GET /git-pull/api — an API service endpoint
GET /git-pull/ — a user-facing UI for triggering and following a git pull operation.

The UI served at /git-pull/ communicates with the API backend from the front-end using server-sent-events.

When used alongside a JupyterHub, there is a strong separation of concerns between provisioning of the compute environment (JupyterHub and e.g. KubeSpawner) and provisioning of the file-system (nbgitpuller). Using the /hub/user-redirect/ endpoint, content authors can craft user-agnostic URLs that invoke the nbgitpuller service.

The nbgitpuller URL handler (e.g. GET /git-pull?repo=...) implements several operations to fulfil a request:

Remote content is fetched from a Git repository scoped to a specific branch (fetch).
Fetched content is merged with the local file-system, resolving any conflicts in an opinionated manner to minimise user-input (merge).
Redirect user to given URL path once (1) and (2) have been completed (open).

Deliverables¶

Add access to a Jupyter frontend following an `nbgitpuller` error¶

Overview¶

For some users, nbgitpuller links are the only way that they are familiar with to access a deployed JupyterHub. At present, when such a user encounters an error after following an nbgitpuller link, e.g. because the link is malformed, they find themselves without any navigation links or buttons that will take them to the “preferred”^[1] frontend e.g. JupyterLab. These users need a way to access the preferred frontend application without modifying the URL bar of their browser or otherwise navigating to the JupyterHub by themselves.

We will extend the existing error response of the nbgitpuller web UI to provide a means of accessing the preferred frontend, such as through the addition of a clickable link or button. An automatic redirect should not be used, as it hinders the ability of the link user to capture debugging information for the link author when the link fails.

Definition of done¶

Users can navigate through to the preferred frontend from any nbgitpuller error response.

Estimates¶

Task	Lower Estimate	Upper Estimate
Build routine to identify “preferred” UI application	2h	3h
Design and implement UI	1h	3h
Open pull-request and shepherd through to merge	2h	4h
Additional learning and refinement	1h	3h
Total	6h	13h

Redesign the error handling response for link-consumers¶

Overview¶

The existing error-handling response for nbgitpuller is a thin abstraction which exposes many of the error details to the user. In practice, many users may not be familiar with Git, and/or may have limited ability to interpret the error messages. When designing for the link-consumer persona, we should prioritise simple, readable error messages that provide sufficient scope for the link-author (e.g. Teaching Assistants, Lecturers). Crucially, it should be possible for the majority of nbgitpuller errors to be understood without the use of the existing console window to read error log output. A convenient way to share the log outputs should be added, such as a Copy to clipboard button.

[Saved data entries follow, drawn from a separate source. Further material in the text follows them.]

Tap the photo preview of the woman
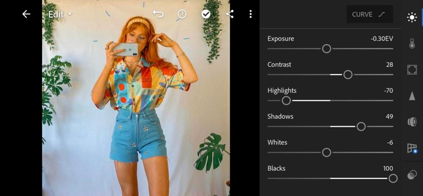Image resolution: width=423 pixels, height=196 pixels. coord(136,98)
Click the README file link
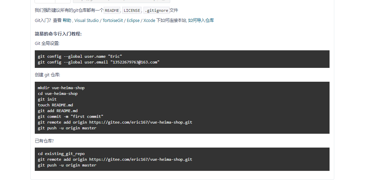The width and height of the screenshot is (365, 181). click(x=112, y=10)
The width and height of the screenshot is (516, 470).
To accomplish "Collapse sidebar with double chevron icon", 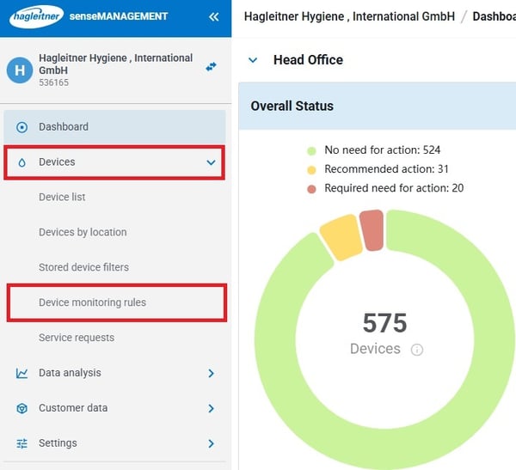I will pyautogui.click(x=214, y=16).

Fundamental changes to the technology stack, such as introducing a new UI framework, are NOT in scope.

Definition of done¶

Users can encounter errors during nbgitpuller that provide a clear indication that an error occurred without the use of a console window.
Link authors can recover useful debugging information from screenshots and/or verbal descriptions of the error page.

Estimates¶

Task	Lower Estimate	Upper Estimate
Design and implement UI	5h	8h
Open pull-request and shepherd through to merge	2h	4h
Additional learning and refinement	1h	3h
Total	8h	15h

Identify common `nbgitpuller` errors¶

Overview¶

Within the space of possible errors that can occur during typical usage of nbgitpuller, there are several common classes, such as invalid links, renamed / deleted files, etc. Through inspection of logs from existing (large) nbgitpuller deployments, we will determine which nbgitpuller invocations failed, and the mechanism by which they failed (normalised by nbgitpuller URL). By analysing the resulting set of events, we will identify the most frequent failure modes normalised by link.

Definition of done¶

An array of structured nbgitpuller events has been generated from existing large JupyterHub deployments logs.
A set of common error types has been established from analysis of nbgitpuller event information.

Estimates¶

Task	Lower Estimate	Upper Estimate
Liaise with appropriate personas associated with existing JupyterHub deployments	4h	11h
Generate structured events from raw logs	3h	7h
Analyse nbgitpuller events to identify common error types	2h	4h
Open pull-request and shepherd through to merge	2h	4h
Additional learning and refinement	1h	3h
Total	12h	29h

Design and integrate dedicated error handlers¶

Overview¶

For the set of common error classes identified in the previous deliverable, we will design up to three bespoke responses that clearly articulate what went wrong to link users that encounter each error. Although it will be the responsibility of the link author to resolve these problems, improving the error message will help guide the user to useful documentation and/or provide more context for the link author when the error is reported.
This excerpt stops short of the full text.